9日からスタート猪木VSアリ写真展「日本のお盆はボンバイエ」弟・猪木啓介氏らがみどころ解説

アントニオ猪木VSムハマド・アリ メモリアル展のPR画像(IGF提供)

1976年(昭51)6月26日に行われた「世紀の一戦」アントニオ猪木vsムハマド・アリ戦の50周年を記念した「アントニオ猪木VSムハマド・アリ メモリアル展」(日刊スポーツなど後援)が9日から開幕。31日まで東京・新宿区の京王プラザホテルで開催される。猪木さんのライセンスを管理し、写真展を主催する猪木元気工場(IGF)で猪木さんの弟啓介社長、IGF宇田川強取締役がみどころを解説した。

会場となる同ホテル本館3階アートロビーには計106枚もの写真&パネルが展示される。試合の写真だけでなく、当時の猪木さんの妻倍賞美津子さん、同じマンションに住んでいたサックス奏者の「ナベサダ」渡辺貞夫が並んでリングサイドで試合を見守るショット、アリ陣営がコシティを持ったショーを実施するショットなど猪木VSアリ戦に関連する貴重な写真の数々もお披露目される。

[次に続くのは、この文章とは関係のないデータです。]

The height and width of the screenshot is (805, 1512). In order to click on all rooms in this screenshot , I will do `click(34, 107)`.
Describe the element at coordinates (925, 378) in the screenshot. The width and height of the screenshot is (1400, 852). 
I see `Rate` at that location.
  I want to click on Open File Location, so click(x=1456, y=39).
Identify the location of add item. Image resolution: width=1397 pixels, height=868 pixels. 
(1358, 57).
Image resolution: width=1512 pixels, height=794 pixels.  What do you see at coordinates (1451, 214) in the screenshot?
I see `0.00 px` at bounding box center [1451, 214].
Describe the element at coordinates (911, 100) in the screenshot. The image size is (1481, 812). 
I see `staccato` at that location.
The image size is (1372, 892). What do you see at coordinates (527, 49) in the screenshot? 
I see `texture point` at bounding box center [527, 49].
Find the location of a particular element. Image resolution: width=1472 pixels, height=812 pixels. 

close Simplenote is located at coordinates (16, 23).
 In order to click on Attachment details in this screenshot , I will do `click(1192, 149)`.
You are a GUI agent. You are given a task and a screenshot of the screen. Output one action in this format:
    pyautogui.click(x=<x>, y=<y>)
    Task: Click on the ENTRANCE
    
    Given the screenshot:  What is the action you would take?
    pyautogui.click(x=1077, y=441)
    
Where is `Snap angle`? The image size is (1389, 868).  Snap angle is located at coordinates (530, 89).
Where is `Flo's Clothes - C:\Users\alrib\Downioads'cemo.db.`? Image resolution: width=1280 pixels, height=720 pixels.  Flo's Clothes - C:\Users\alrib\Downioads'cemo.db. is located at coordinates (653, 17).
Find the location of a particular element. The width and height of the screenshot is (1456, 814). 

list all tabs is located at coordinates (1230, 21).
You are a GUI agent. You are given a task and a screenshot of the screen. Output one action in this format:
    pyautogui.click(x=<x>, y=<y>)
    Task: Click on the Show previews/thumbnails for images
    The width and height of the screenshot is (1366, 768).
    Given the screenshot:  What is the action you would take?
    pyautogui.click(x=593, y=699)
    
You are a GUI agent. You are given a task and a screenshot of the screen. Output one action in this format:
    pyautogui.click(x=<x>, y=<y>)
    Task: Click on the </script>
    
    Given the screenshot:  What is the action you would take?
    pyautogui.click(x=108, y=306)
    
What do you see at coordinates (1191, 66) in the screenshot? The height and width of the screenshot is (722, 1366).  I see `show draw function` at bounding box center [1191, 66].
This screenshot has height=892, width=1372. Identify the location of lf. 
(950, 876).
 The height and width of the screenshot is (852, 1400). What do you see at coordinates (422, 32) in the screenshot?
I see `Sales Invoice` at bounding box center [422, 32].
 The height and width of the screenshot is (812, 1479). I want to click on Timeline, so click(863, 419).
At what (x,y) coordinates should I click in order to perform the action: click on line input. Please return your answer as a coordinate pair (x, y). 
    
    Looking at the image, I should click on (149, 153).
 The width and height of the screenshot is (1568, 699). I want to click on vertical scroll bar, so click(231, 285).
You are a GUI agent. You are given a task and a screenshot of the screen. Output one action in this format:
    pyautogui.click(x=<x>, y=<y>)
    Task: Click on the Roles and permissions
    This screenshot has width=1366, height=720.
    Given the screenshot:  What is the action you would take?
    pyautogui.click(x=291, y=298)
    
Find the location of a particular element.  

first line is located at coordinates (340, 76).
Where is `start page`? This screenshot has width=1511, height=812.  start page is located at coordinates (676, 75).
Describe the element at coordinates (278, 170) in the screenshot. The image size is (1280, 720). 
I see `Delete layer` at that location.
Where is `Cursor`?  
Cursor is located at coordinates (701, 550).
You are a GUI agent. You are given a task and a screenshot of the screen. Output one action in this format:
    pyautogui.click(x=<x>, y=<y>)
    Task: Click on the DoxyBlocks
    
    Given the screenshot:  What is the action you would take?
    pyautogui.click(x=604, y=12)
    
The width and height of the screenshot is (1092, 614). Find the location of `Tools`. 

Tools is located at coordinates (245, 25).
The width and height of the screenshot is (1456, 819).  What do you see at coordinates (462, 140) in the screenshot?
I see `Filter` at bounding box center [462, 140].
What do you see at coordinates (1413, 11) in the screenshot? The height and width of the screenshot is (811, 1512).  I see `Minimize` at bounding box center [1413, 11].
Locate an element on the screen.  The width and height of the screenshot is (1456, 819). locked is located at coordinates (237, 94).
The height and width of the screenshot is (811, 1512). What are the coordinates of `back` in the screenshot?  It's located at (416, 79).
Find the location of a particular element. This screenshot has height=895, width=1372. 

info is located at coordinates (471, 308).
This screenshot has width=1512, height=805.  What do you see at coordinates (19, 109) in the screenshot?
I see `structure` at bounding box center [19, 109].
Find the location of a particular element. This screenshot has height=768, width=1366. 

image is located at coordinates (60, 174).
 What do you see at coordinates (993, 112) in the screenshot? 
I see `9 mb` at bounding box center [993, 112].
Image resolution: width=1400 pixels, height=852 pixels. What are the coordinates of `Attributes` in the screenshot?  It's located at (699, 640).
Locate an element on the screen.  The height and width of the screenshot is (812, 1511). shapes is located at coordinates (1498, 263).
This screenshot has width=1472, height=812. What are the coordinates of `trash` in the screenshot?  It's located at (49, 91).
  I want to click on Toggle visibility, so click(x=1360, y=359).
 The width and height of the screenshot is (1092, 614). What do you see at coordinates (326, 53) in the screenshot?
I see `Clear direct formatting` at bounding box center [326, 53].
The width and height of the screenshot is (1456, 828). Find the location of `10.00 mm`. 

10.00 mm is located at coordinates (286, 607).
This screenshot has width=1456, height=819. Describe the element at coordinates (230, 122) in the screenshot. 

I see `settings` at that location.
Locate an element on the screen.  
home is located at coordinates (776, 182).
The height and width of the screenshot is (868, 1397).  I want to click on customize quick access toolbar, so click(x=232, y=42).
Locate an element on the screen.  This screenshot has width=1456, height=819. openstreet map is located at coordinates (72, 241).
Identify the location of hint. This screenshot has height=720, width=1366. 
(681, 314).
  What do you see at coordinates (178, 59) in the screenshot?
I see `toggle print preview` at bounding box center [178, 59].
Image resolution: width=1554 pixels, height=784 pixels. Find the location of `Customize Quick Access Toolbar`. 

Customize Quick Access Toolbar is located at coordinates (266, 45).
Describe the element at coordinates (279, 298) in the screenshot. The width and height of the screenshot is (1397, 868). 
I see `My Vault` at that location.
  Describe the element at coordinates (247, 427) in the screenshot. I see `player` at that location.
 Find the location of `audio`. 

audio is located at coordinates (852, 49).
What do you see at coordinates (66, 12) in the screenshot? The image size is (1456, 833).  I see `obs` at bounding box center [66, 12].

数多くの写真が登場するだけに、啓介社長は「いつ誰からの挑戦を受けるという言葉を発信する以上は自分が強くないといけない。中途半端ではダメなので、すごく練習をしていましたよ。海外にいても常に練習。自分も『(腹筋のために)足をおさえろ』と言われたりしました」としみじみ。思い出を頭に思い浮かべられる写真の数々がチェックできるだけに同氏は「あの時代の新日本プロレスは本当にすごかったと思う。50年前を思い出していただければ」と強調した。

猪木VSアリ戦時、アリが現役のボクシング世界王者だったこともあり、世界からの注目度も高かった。当時は異種格闘技と呼ばれてたが、現在の総合格闘技の“源流”となるファイト。啓介社長は「当時の新日本プロレスは米国のプロレス以上の重みがあったと思う」と振り返る。宇田川取締役は「ボクシングの現役世界王者をプロレスのリングに上げ、試合してしまうすごさですよね。あのワクワク感と感動を思い出したり、感じてもらいたい」と付け加えた。

写真展の開場となる京王プラザホテルは猪木さんが結婚式を開き、アリ戦の記者会見やレセプション、計量会場、そしてアリの宿泊先だった。またハルク・ホーガンやアンドレ・ザ・ジャイアントらが来日時には利用していたホテルでもあり、当時の新日本プロレスにとって“聖地”とも言える。京王プラザホテルも55周年となるタイミングだ。

宇田川取締役は「猪木VSアリ戦から50年。京王プラザホテルが55周年と『555(GO GO GO)』なんです。お盆の時期。猪木さんのお墓参りだと思って来場してもらえたらうれしいですね。お盆の盆ばボンバイエのボン。日本のお盆はボンバイエと思っていただけたら」とファンに呼びかけていた。

観覧時間は午前10時~午後8時まで(第1日9日は正午12時開場で、最終日31日は午後3時閉場)となる。